At the end of June, 2008, 5438+February, after a Beijing netizen posted a post entitled "No one cares about the remains of 800 heroes defending the Shanghai Fourth Line Warehouse", many netizens issued an appeal to take them home. Tian Jiyun and Yang, the survivors of the Battle of Four Stores, recalled their miserable life in the prison camp with tears in their eyes.
⊙ Legal Weekly reporter Jiang Wei Intern Liu Shuyin
On a barren slope near Rabur, the former capital of Papua New Guinea, a South Pacific island country, the remains of 800 heroes, the China-Myanmar Expeditionary Force and the New Fourth Army, were quietly buried. They were sticking to the Shanghai Fourth Line Warehouse at that time.
The unexpected discovery of an overseas Chinese has opened a tragic history that is little known.
"They are all heroes who shed their blood for the country and heroes of the Chinese nation. We should not forget them! " The appeal of netizen "Tianzhu Road" has been supported by the signatures of more than 10 million netizens. From now on, Legal Weekly, together with netizens at home and abroad, launched a campaign to "take the heroes of the Anti-Japanese War back to China".
An unexpected discovery by an overseas Chinese
At the end of June, 2008, 5438+February, Beijing netizen "Tianzhu Road" posted "No one cares about the remains of 800 heroes in the battle to defend Shanghai's fourth-line warehouse overseas" in a community, telling that there were more than 600 China soldiers' remains on a desolate hillside in Papua New Guinea, a distant South Pacific island country, including soldiers in the Battle of Songhu in June, 5438+0937.
This post immediately aroused the strong concern of many netizens.
"They are all heroes who shed their blood for the country and heroes of the Chinese nation. We should not forget them! " When the reporter of Legal Weekly contacted the netizen "Tianzhu Road", he suddenly felt a thrill.

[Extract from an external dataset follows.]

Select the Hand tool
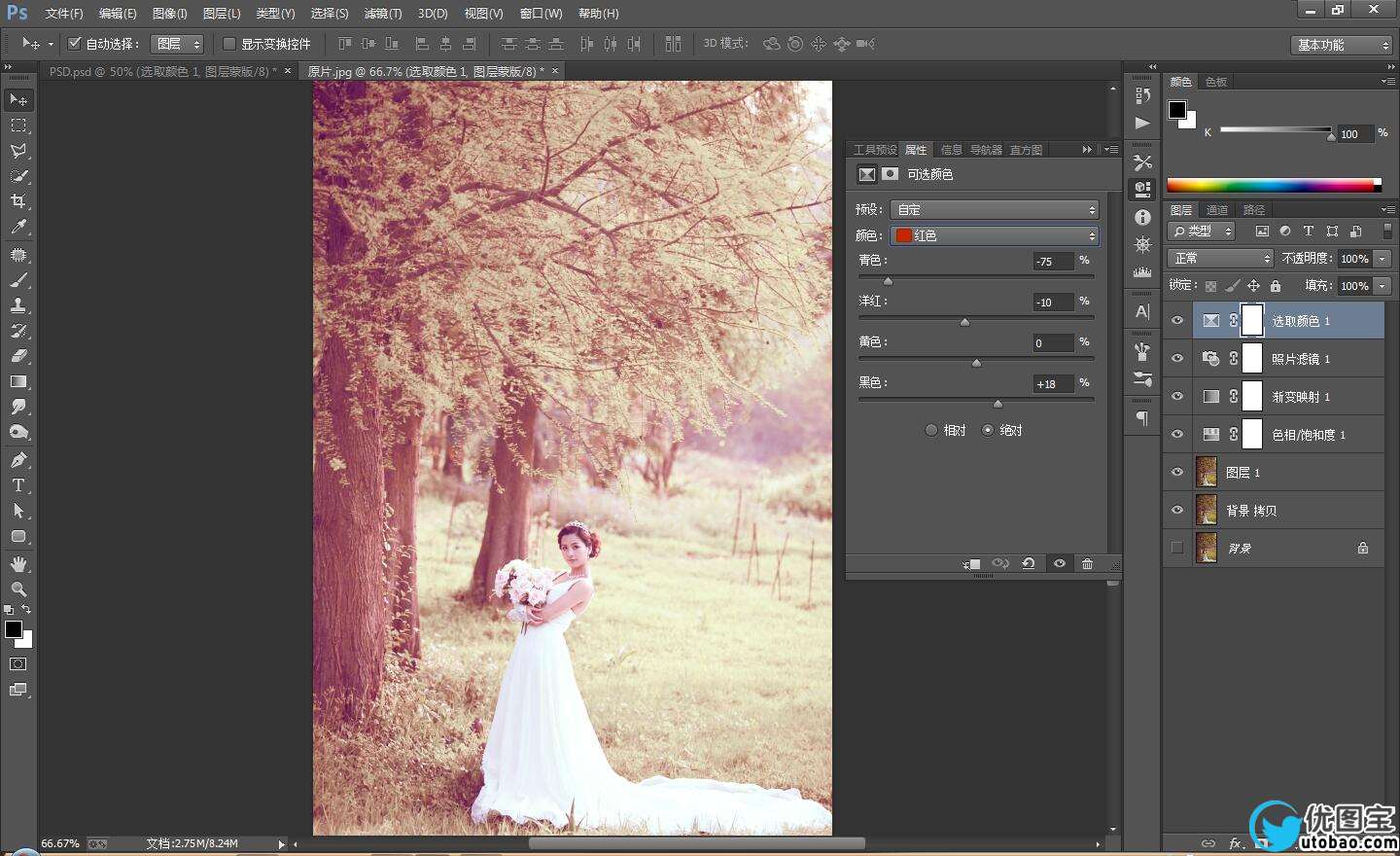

Tianzhu Road is an employee of a company in Beijing. He told reporters that this tragic cemetery was accidentally discovered by an overseas Chinese in Papua New Guinea. After learning the news from foreign friends, he posted it on the Internet, hoping to attract more people's attention.
This cemetery is near rabaul, the former capital of Papua New Guinea. A former Australian pilot accidentally found several tombstones and cemeteries engraved with the military symbols of China and China in the dense forest during his mission. When a local overseas Chinese knew about it, he hired a jungle aborigine to lead the way. After some twists and turns, he found three tombstones of China soldiers on a barren slope. There are two recognizable inscriptions, namely, Captain Wu Kun of the 200th Regiment of the 67th Division of the former Army and Staff Sergeant Kong Zhangxian of the new 30th Division of the former Army. The other was badly damaged and illegible, but the time of death was 1945. During the War of Resistance against Japanese Aggression period, they were sent to the local area by the Japanese army as laborers, and they died when they returned to China successfully.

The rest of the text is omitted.